Meta-data updates are journaled. That means that you have a journaling and recovery mechanism, so you only need talk about adding new records and possibly changing how recovery might work.
Your system takes periodic checkpoints (on the order of every 5-10 seconds, and you are guaranteed that the disk is 100% consistent after every checkpoint.
It is OK to delay all file system operations, except those that explicitly require synchronous writes (e.g., sync, fsync). However, it is not OK to lose all updates between checkpoints, so your log does need to be written more frequently than every checkpoint; it just need not be flushed on every transaction.

Part I (50 points)

In this part, you will explain your mechanism for journaling user data. The key design constraint that you must satisfy is that file data may only be written to persistent storage once. You should include a description of any log record (s) you wish to use. You should explain when these log records are created and when they must be written to persistent storage. You should also explain if the addition of these log records introduces any dependencies in your buffer management. Finally, discuss the advantages and disadvantages of your approach.

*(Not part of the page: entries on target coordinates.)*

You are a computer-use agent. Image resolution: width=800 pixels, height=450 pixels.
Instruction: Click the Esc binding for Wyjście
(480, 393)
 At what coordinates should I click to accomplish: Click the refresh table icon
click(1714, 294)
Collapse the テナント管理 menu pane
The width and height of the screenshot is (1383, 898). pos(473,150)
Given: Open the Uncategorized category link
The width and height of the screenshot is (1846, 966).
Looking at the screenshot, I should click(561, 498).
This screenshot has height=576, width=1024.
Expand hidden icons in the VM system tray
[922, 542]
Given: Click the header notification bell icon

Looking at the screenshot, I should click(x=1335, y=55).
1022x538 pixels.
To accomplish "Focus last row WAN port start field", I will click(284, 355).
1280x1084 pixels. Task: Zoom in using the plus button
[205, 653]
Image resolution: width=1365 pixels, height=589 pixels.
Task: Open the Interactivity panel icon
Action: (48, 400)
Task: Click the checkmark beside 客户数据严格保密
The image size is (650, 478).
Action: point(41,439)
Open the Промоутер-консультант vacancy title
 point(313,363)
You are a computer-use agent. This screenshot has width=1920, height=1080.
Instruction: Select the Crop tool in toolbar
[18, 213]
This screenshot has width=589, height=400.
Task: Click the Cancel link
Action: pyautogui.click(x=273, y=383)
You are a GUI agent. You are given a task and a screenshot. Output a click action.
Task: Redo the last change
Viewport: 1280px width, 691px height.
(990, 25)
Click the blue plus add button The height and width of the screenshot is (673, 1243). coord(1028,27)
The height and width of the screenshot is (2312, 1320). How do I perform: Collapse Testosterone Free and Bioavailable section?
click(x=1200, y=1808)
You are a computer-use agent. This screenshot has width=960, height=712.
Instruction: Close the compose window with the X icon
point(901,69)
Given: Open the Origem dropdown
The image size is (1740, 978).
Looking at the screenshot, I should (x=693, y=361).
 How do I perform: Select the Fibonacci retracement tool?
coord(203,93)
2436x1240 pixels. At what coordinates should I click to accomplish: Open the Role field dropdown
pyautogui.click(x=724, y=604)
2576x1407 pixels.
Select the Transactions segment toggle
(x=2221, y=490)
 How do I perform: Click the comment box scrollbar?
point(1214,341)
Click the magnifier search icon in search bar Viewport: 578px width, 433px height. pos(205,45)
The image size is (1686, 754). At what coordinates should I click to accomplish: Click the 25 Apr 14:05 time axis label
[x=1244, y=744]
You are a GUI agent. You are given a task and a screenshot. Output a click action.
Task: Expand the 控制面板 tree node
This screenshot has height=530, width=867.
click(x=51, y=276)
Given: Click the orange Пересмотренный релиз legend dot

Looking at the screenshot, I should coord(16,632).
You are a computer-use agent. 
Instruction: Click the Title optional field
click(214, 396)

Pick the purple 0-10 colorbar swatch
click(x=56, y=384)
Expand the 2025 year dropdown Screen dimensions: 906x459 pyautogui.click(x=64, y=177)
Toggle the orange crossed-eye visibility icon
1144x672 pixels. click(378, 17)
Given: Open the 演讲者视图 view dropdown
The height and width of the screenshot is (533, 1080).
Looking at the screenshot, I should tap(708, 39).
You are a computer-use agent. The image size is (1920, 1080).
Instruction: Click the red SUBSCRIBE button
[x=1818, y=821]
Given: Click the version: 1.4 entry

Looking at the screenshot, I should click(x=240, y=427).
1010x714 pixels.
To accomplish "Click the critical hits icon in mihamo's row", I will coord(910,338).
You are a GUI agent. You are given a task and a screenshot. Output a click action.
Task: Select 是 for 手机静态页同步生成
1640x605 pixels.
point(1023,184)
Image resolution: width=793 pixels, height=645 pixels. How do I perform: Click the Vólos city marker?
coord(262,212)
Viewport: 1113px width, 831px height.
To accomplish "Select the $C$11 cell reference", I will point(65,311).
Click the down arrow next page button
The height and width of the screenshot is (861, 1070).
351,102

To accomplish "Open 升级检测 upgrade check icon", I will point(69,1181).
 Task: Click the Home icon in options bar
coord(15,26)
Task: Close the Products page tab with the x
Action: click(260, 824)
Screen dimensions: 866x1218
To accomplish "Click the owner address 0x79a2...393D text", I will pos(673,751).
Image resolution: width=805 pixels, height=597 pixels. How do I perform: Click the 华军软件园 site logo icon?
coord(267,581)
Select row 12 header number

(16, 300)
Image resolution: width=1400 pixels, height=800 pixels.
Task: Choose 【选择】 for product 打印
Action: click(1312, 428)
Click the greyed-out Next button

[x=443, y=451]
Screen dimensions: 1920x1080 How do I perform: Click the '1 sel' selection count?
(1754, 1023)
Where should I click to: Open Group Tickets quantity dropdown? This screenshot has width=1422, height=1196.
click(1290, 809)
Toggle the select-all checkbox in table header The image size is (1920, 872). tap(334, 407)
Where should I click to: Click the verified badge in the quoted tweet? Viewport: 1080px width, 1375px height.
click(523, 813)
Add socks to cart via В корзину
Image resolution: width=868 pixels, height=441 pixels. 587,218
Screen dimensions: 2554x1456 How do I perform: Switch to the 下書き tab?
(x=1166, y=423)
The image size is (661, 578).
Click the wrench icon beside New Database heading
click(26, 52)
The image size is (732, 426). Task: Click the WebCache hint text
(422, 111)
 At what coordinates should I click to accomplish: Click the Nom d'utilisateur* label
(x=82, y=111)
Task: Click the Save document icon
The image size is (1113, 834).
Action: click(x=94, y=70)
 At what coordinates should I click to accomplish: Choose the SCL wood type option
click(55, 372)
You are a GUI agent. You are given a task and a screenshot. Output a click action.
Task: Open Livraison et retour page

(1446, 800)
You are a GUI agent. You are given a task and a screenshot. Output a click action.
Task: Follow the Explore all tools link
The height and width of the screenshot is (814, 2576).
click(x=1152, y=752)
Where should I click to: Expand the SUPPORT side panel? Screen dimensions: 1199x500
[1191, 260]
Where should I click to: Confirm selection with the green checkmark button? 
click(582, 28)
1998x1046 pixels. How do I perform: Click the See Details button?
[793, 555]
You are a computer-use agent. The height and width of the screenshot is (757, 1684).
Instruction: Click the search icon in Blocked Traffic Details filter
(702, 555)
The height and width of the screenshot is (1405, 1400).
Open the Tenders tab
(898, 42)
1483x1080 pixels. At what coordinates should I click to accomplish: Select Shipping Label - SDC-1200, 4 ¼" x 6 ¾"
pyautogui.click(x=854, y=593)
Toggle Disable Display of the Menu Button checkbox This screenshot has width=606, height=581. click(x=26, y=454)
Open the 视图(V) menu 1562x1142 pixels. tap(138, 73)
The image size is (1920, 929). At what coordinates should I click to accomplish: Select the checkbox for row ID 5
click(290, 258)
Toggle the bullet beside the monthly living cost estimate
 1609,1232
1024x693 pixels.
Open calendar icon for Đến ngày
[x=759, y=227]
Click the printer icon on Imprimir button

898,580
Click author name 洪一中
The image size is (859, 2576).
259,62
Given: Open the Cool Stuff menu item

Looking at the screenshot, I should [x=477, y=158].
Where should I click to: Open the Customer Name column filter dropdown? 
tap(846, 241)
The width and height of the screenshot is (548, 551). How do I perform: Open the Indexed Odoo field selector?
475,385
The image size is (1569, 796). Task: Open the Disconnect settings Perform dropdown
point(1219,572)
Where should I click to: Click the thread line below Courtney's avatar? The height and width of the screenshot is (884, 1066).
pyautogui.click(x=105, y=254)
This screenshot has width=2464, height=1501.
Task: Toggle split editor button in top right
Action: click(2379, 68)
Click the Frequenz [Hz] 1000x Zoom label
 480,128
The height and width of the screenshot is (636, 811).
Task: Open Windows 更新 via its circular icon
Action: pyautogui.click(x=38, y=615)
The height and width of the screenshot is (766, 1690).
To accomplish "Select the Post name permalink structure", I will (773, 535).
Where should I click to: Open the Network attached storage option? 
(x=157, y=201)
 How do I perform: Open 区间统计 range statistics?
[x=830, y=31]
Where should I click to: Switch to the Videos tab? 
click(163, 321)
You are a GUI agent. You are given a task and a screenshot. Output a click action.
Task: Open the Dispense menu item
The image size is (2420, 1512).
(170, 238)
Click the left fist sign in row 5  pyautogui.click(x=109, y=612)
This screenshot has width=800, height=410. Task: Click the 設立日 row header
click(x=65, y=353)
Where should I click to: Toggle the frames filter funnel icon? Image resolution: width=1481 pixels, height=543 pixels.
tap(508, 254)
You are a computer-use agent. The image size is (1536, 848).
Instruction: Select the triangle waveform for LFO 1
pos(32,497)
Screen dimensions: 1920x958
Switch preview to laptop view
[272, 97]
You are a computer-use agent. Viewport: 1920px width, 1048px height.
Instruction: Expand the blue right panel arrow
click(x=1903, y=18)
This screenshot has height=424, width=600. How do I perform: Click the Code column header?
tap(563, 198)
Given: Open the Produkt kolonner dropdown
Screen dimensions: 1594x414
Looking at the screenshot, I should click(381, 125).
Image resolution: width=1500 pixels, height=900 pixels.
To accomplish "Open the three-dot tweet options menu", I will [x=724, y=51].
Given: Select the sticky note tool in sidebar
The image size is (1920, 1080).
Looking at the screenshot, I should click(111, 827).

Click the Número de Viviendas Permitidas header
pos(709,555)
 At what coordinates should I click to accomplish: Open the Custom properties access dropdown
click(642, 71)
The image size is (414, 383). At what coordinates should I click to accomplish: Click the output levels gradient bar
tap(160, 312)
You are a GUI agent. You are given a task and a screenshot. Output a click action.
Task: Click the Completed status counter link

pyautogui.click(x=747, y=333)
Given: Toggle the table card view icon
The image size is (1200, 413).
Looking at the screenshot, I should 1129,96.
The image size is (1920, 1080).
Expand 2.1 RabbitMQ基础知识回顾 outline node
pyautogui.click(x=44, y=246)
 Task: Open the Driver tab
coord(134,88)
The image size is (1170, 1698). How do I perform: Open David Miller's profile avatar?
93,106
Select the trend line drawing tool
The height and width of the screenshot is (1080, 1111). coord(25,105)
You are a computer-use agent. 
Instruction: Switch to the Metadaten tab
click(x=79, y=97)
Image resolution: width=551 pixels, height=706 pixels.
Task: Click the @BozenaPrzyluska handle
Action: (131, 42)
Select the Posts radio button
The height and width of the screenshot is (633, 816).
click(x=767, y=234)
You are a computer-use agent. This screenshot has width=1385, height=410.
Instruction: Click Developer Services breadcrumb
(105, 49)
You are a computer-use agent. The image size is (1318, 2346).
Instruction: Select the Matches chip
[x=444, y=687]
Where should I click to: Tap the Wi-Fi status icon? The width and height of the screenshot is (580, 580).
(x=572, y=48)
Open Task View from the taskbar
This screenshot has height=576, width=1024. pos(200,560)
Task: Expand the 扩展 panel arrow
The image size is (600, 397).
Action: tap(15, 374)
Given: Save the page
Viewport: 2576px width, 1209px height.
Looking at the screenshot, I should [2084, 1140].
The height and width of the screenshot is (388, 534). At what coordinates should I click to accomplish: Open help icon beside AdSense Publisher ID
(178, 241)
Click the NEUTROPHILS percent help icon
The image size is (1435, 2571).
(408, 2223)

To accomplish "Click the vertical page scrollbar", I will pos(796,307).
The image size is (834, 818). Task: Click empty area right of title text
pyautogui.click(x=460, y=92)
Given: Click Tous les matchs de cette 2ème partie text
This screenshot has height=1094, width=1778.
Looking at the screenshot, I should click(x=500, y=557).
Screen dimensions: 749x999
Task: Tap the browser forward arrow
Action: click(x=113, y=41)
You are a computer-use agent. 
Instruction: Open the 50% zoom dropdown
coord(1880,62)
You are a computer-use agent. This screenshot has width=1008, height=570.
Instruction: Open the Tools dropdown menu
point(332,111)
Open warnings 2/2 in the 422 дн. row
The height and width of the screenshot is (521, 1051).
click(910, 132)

We suggest that you begin approaching this problem by figuring out everything that you need to do to handle a write system call. Then consider how you will handle the following two scenarios (where BLOCKSIZE is the size of a block in the file system):

Scenario 1
	char buf[BLOCKSIZE]

	write(fd, buf, BLOCKSIZE);
Scenario 2
	char buf[BLOCKSIZE]

	write(fd, buf, BLOCKSIZE/2);
	write(fd, buf+BLOCKSIZE/2, BLOCKSIZE/2);

Next start figuring out log records you will need and any dependencies in your buffer cache. Write that all up and then step back and assess it critically to discuss the advantages and disadvantages.

Part II (10 points)

Now consider any modifications that you might need to make to the system's free space management.

6. Designing for Byte-Addressable Persistent Memory (80 points)

For this question, you will need to read this paper from the beginning up until section 4.1 (You will want to read about PCM, but you can stop after that.) The paper presents a way to build a file system on byte-addressable persistent memory. (You are, of course, free to read the entire paper, but I wanted to keep the portion necessary for the exam within reason.) You will undoubtedly find it useful to read the questions before you start reading.

In your own words, describe short-circuit shadow paging.
Could you use short-circuit shadow paging in a more conventional block-based file system? If so, explain how you would use it. If not, explain why it's not possible.
The paper introduces the problem caused by the fact that processors are allowed to reorder when data gets flushed to main memory. They introduce epoch barriers to address this. Disks also reorder requests. Explain how the situation between disks and memory are the same or different; if they are the same, explain what mechanism we use with disk drives to ensure proper ordering.
Explain how BPFS is well-suited to PCM as opposed to other, more traditional block-based systems that we've studied.
It is likely that some form of byte-addressable persistent memory will be available on systems within the next few years. Propose a different way you might use this technology (i.e., something other than a file system).